Records for processing:

_ _ _ _

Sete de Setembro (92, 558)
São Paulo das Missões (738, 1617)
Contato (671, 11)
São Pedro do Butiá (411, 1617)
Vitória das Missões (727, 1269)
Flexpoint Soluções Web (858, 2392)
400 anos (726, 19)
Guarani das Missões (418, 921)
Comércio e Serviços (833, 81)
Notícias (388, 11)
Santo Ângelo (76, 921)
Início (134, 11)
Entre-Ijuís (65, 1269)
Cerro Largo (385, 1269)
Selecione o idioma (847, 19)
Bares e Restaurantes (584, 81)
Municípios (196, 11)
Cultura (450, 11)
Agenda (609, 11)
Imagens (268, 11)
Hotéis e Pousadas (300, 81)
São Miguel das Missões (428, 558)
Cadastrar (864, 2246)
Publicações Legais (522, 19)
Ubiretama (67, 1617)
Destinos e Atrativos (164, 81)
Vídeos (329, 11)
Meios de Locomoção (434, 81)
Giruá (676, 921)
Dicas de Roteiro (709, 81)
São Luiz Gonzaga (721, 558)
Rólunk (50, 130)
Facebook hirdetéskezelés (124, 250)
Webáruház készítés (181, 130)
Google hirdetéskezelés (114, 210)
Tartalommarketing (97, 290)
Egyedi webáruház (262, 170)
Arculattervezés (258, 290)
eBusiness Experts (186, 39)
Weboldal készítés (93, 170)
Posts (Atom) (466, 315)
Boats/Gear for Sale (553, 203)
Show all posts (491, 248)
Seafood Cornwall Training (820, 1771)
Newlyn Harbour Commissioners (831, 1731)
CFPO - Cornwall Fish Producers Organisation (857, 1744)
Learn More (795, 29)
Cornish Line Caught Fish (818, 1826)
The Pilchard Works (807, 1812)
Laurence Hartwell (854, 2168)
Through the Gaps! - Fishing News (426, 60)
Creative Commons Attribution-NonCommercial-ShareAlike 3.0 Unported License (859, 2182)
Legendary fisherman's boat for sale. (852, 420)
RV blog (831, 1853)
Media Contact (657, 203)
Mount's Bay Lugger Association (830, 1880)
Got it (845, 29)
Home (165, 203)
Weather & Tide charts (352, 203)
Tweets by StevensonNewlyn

_ _ _ _

About this task:
Quote, with nothing altered, all lines from the start of the entries to the line that carries "Comércio e Serviços (833, 81)", inclusive.

Exercise solution:
Sete de Setembro (92, 558)
São Paulo das Missões (738, 1617)
Contato (671, 11)
São Pedro do Butiá (411, 1617)
Vitória das Missões (727, 1269)
Flexpoint Soluções Web (858, 2392)
400 anos (726, 19)
Guarani das Missões (418, 921)
Comércio e Serviços (833, 81)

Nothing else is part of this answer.